Giovanni Falcone aveva colto l’essenza del fenomeno quando parlava delle “menti raffinatissime” che muovevano i fili della criminalità organizzata.
Ma forse nemmeno lui, con la sua lucidità profetica, poteva immaginare quanto quella intuizione si sarebbe manifestata in tutta la sua gravità: le menti raffinatissime non agiscono più dall’esterno delle istituzioni, ma dall’interno delle stesse.
Sono divenute lo Stato, quella macchina che dovrebbe combattere l’illegalità, e che, invece, si fa strumento per perpetrarla.
La mafia degli ordigni e dei riti di iniziazione è diventata la bassa manovalanza di un sistema criminale molto più sofisticato e letale: quello delle istituzioni deviate.

L’Italia del 2024, con un punteggio di 54 su 100 nel Corruption Perceptions Index di Transparency International — che la colloca al 52º posto su 180 paesi — certifica che quella che un tempo era corruzione si è oramai trasfigurata in un potere criminale sistemico.
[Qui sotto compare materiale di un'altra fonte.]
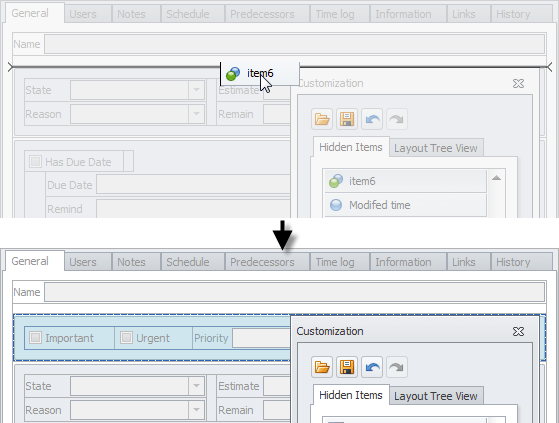
Task: Click the open layout folder icon in lower Customization panel
Action: pyautogui.click(x=322, y=367)

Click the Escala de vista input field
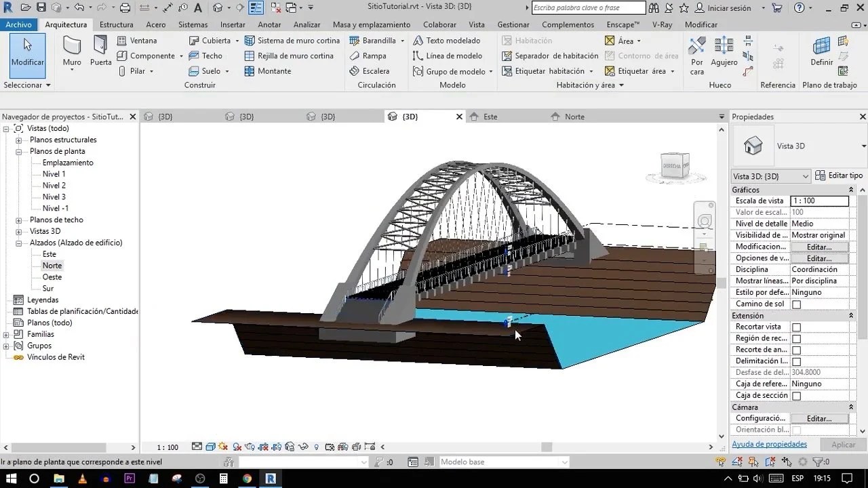coord(819,201)
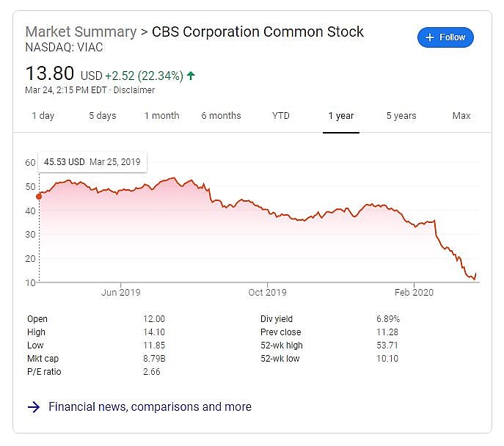This screenshot has height=446, width=504.
Task: Click the chart near Feb 2020 drop
Action: (437, 233)
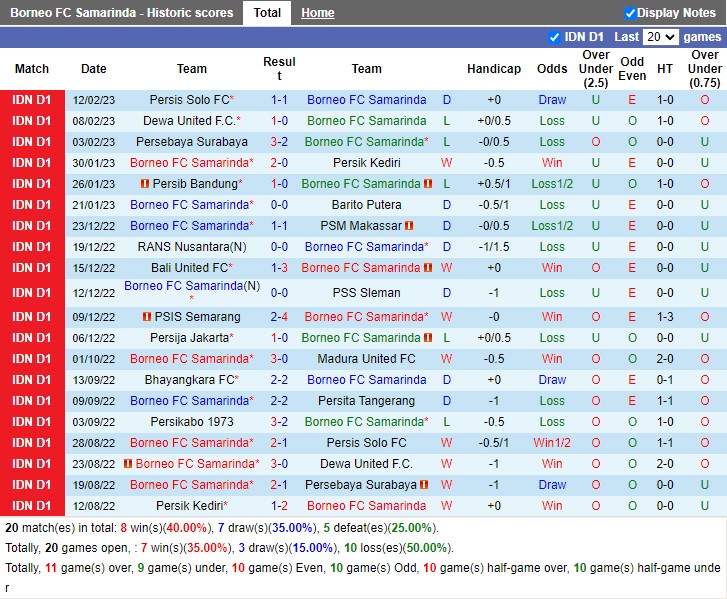Click the 3-2 result for Persebaya Surabaya match

point(279,142)
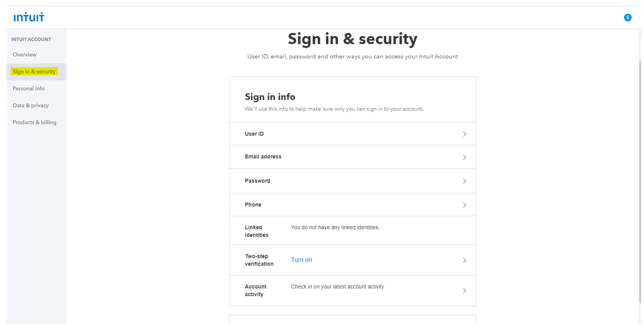Expand the Email address row chevron
Image resolution: width=644 pixels, height=329 pixels.
point(465,157)
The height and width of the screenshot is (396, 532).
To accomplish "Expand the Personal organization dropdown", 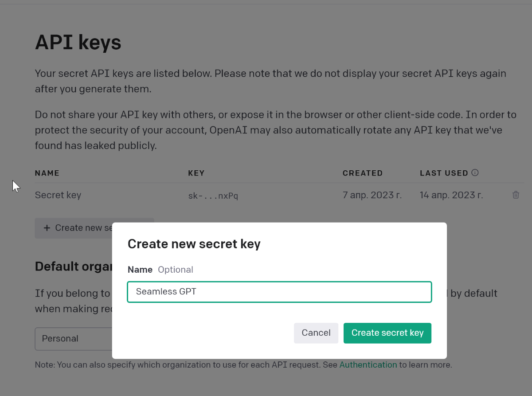I will click(74, 339).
Fenomeno che nemmeno Giovanni Falcone, con la sua perspicacia visionaria, aveva potuto compiutamente prefigurare.

Falcone aveva intuito come quelle “menti raffinatissime” orchestravano le trame della criminalità organizzata.
Ma dopo le stragi di Capaci e Via D’Amelio quella mafia ha compiuto un’ulteriore metamorfosi.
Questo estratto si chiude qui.